Directive: Update the records from the line with "Switch to the Sources" up to and including the line with "Action: pyautogui.click(x=143, y=180)": put "screen agent" wherever "GUI agent" appears, leave everything else unchanged, and give back only those lines.
****
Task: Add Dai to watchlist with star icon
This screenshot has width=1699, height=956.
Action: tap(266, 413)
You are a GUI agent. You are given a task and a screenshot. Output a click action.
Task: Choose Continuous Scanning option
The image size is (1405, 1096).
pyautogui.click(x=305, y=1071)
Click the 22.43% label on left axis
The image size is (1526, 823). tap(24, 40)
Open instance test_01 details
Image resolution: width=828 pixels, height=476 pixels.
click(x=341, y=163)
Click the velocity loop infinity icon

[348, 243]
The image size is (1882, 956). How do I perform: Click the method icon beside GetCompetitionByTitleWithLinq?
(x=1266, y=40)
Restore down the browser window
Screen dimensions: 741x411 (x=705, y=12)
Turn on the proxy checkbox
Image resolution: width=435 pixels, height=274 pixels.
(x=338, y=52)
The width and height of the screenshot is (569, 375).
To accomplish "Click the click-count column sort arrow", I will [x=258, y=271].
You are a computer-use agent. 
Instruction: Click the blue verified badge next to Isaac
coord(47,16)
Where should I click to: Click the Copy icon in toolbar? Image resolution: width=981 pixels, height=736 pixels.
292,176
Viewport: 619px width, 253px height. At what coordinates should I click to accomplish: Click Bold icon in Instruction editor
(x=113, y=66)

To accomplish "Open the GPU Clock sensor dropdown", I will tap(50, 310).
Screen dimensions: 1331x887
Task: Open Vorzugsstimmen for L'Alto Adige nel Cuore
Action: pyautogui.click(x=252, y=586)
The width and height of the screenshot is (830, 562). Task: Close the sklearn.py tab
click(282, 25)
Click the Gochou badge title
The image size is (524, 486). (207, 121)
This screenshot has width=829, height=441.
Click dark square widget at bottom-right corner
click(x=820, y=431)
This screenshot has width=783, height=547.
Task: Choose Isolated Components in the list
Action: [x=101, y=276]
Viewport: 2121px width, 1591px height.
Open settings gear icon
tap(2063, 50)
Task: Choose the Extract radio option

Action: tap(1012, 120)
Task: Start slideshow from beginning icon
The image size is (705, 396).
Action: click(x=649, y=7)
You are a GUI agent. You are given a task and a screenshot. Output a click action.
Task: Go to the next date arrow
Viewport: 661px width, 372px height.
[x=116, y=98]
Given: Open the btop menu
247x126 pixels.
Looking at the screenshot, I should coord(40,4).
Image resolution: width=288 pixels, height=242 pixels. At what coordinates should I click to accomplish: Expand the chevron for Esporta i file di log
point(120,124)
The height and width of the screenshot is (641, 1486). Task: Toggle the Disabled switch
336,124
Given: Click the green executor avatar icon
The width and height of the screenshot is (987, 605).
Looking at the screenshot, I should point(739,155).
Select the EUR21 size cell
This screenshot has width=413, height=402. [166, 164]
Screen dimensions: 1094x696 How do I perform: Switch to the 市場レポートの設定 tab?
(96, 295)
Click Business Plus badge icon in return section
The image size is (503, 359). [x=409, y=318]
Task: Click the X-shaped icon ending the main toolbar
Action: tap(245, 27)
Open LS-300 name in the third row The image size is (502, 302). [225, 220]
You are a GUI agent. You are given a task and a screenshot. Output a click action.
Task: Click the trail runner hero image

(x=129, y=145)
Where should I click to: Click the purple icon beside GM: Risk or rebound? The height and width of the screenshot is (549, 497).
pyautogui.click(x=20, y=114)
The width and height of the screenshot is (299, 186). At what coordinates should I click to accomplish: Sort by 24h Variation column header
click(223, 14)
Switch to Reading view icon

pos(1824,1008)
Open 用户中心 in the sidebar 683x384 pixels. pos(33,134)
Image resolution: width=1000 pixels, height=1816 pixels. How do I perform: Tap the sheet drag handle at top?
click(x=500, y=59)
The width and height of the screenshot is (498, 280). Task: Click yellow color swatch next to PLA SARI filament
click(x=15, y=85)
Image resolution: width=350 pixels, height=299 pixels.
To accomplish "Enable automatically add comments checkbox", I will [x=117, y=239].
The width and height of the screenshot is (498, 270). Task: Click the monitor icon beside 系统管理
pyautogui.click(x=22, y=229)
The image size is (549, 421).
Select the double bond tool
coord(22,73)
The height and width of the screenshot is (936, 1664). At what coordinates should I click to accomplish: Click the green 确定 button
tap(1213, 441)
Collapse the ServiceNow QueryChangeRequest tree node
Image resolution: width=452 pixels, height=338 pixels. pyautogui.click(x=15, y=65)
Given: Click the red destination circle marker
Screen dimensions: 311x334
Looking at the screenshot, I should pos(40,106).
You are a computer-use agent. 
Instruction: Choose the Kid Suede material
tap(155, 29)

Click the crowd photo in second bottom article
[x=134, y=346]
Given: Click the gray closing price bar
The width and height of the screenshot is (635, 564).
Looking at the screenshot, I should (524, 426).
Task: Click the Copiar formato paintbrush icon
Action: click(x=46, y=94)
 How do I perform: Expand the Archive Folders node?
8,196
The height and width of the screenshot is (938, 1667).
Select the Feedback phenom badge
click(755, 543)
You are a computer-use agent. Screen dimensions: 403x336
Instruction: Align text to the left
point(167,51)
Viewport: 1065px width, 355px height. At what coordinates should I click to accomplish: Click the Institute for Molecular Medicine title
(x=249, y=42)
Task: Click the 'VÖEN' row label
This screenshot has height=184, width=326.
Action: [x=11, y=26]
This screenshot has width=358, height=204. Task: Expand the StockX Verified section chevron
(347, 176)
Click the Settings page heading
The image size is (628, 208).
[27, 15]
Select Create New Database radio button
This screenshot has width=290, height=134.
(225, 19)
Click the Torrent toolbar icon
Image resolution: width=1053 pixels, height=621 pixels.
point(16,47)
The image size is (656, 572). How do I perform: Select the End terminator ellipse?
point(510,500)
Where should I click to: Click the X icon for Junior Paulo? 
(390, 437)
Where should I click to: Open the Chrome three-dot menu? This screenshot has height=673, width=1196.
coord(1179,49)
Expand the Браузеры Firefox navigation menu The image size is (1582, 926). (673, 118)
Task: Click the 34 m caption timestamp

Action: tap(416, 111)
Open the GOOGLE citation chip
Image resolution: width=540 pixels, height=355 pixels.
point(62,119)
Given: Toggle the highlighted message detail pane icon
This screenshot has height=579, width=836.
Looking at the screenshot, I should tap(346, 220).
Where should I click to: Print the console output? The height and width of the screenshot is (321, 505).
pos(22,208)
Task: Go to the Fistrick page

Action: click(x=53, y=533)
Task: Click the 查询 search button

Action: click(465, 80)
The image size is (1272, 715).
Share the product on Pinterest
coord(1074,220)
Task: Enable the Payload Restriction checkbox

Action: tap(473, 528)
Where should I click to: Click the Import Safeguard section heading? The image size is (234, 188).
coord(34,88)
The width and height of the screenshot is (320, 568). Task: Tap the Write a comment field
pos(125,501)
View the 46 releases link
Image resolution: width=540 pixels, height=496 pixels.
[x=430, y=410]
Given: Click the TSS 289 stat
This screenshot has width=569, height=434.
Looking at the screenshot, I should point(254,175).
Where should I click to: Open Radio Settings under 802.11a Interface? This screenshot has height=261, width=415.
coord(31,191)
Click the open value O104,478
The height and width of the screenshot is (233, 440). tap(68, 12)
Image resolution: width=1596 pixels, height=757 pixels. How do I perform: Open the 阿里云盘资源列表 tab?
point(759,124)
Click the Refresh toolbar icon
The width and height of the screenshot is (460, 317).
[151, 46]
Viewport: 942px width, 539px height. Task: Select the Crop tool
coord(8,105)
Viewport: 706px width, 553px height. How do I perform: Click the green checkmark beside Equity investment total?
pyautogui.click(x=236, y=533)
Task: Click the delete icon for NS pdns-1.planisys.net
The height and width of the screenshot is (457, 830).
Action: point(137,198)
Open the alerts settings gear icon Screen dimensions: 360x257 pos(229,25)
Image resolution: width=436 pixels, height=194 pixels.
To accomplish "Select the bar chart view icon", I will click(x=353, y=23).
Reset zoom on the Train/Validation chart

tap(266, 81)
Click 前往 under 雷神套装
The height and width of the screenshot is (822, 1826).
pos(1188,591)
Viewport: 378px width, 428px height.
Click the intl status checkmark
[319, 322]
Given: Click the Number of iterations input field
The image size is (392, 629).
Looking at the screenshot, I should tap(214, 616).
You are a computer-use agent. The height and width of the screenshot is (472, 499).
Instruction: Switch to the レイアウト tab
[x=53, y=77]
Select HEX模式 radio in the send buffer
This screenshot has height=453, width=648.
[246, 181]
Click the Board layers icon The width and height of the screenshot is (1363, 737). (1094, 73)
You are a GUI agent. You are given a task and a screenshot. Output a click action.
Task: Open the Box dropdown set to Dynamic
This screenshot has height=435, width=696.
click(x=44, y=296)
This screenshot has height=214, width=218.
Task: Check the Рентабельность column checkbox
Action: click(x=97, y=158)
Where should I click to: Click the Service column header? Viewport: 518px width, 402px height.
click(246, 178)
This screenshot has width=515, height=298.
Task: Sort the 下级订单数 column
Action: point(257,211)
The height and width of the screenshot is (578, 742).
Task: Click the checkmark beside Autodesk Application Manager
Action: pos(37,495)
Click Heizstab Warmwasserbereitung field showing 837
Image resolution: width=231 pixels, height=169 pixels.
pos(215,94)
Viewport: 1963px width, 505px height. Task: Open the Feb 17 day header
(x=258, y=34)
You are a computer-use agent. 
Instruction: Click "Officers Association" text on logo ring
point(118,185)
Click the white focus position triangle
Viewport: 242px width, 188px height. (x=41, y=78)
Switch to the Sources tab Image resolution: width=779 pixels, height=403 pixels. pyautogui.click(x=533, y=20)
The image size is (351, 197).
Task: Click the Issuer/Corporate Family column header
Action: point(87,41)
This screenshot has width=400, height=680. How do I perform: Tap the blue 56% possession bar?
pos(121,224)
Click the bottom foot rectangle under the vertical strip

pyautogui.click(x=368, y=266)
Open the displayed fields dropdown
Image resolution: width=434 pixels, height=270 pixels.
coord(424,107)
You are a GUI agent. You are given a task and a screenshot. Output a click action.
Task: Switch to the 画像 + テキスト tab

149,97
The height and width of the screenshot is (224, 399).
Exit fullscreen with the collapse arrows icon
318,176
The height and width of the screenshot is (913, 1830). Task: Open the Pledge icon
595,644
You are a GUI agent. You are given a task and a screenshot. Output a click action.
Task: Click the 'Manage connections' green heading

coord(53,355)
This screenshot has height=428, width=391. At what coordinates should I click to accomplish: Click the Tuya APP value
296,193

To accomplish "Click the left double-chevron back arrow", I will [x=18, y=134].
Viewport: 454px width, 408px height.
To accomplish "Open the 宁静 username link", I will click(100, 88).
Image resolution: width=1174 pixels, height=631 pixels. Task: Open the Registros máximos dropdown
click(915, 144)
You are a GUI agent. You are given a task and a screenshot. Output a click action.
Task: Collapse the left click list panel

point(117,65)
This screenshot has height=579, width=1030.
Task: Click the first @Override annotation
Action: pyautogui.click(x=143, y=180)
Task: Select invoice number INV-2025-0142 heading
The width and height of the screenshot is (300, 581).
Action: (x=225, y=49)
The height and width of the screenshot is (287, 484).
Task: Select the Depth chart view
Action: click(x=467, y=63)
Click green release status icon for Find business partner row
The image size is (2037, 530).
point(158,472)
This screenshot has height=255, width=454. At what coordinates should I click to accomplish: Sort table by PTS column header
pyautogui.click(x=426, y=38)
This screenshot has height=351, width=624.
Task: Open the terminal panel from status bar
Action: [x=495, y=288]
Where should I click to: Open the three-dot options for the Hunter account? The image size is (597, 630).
****
Answer for the task:
Switch to the Sources tab Image resolution: width=779 pixels, height=403 pixels. pyautogui.click(x=533, y=20)
The image size is (351, 197).
Task: Click the Issuer/Corporate Family column header
Action: point(87,41)
This screenshot has width=400, height=680. How do I perform: Tap the blue 56% possession bar?
pos(121,224)
Click the bottom foot rectangle under the vertical strip

pyautogui.click(x=368, y=266)
Open the displayed fields dropdown
Image resolution: width=434 pixels, height=270 pixels.
coord(424,107)
You are a screen agent. You are given a task and a screenshot. Output a click action.
Task: Switch to the 画像 + テキスト tab

149,97
The height and width of the screenshot is (224, 399).
Exit fullscreen with the collapse arrows icon
318,176
The height and width of the screenshot is (913, 1830). Task: Open the Pledge icon
595,644
You are a screen agent. You are given a task and a screenshot. Output a click action.
Task: Click the 'Manage connections' green heading

coord(53,355)
This screenshot has height=428, width=391. At what coordinates should I click to accomplish: Click the Tuya APP value
296,193

To accomplish "Click the left double-chevron back arrow", I will [x=18, y=134].
Viewport: 454px width, 408px height.
To accomplish "Open the 宁静 username link", I will click(100, 88).
Image resolution: width=1174 pixels, height=631 pixels. Task: Open the Registros máximos dropdown
click(915, 144)
You are a screen agent. You are given a task and a screenshot. Output a click action.
Task: Collapse the left click list panel

point(117,65)
This screenshot has height=579, width=1030.
Task: Click the first @Override annotation
Action: pyautogui.click(x=143, y=180)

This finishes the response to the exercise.